There will be no sleighbells in this Christmas extravaganza

The Unbelievables
The Unbelievables Comstock Chronicles

The Eldorado has traditionally mounted a Christmas show, usually full of happy singers and dancers tossing giant presents and entering on sleighs, but the show this year has no Santa in sight, and everybody is better off for it. “The Unbelievables Christmas Extravaganza” is more an old-fashioned variety show, with a few touches of cirque, packed with individual acts, but the format is the only traditional thing about it. These are acts that, for the most part, live up to the title.

It’s a short run, through Dec. 31 only, and that’s unfortunate because the show is one of the best the Eldorado has produced in the last few years. Its pace is one of the more impressive aspects of it, each act on and off in seemingly record time, all tied together with a host, Paul Dabek, who dispenses with the mundane activities so often accompanying such a role and introduces the show and fills interludes with truly delightful magic and comedy. Finding an audience member’s signed $20 bill in a previously concealed banana is hardly a new illusion, but his comments while peeling the banana are unforgettable. He even does shadow puppetry.

All the acts are superior and there’s a wide range. Jordan McKnight’s contortionism is fascinating if a bit painful to watch. Carola Serrano’s single-trapeze artistry is lovely. Sebastian Nicolas’s magic manipulation suffers at the start by being set downstage at some distance from most of the audience, but he is thoroughly redeemed in his closing close-up magic shown on a screen overhead.

Luis Dalton hand and finger balances but brings something unique to the act, balancing on a bottle. Eduardo Garza displays mastery of speed juggling at its best and most basic with clubs and balls. No chainsaws here; he needs no such gimmicks.

The standout segment belongs to Deng Lin and Miao Changwei, who combine ballet with acrobatics, difficult at best with all those lifts, but far exceeding the norm with her in toe shoes balancing on his head and pirouetting on his shoulders.

The lead act is Sara & Hero, familiar to audiences from their making it to the finals in the most recent “America’s Got Talent” competition. In around five minutes, this spectacular dog astounds with his ability, even at one point helping Sara twirl a jump rope for a second dog to skip.

No matter how excellent any individual act may be in this show, the effect is doubled by ingenious arranging of an array of Christmas music by the musical director and guitarist Shaun Jacobs, a leading recording artist from South Africa. Every piece of background music in this show (along with wonderful vocals by Nava Morris) should be recorded. (7 p.m. Tuesdays through Thursdays, 5:30 and 8 p.m. Fridays, 3 and 7 p.m. Saturdays, 2 and 5:30 p.m. Sundays; $29.95-$49.95; eldoradoreno.com)

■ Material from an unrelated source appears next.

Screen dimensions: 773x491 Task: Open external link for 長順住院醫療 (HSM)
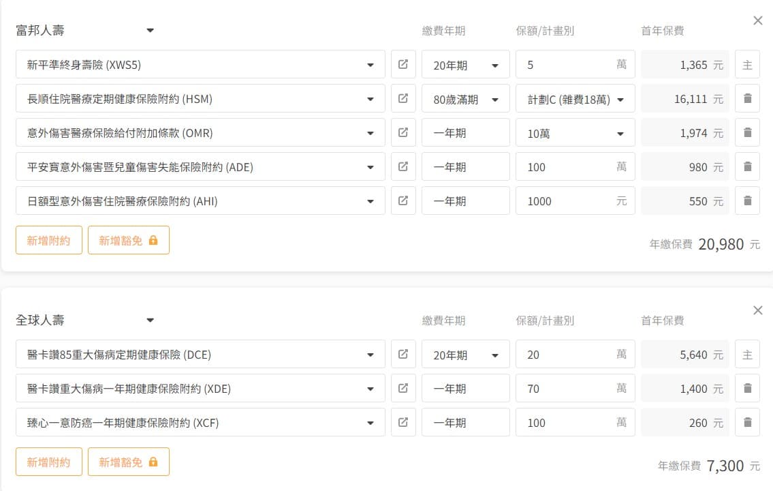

A few other hotels are defying the usually low attendance figures that usually accompany this pre-Christmas time:

Two casinos bring back powerhouses from the past with Cache Creek hosting Olivia Newton-John tonight and Saturday (8 p.m.; $75-$80; cachecreek.com); and the Nugget in Sparks bringing back Brenda Lee after a long absence (her “Rockin’ Around the Christmas Tree” is certainly timely) Saturday (8 p.m.; $50-$75; nuggetcasinoresort.com).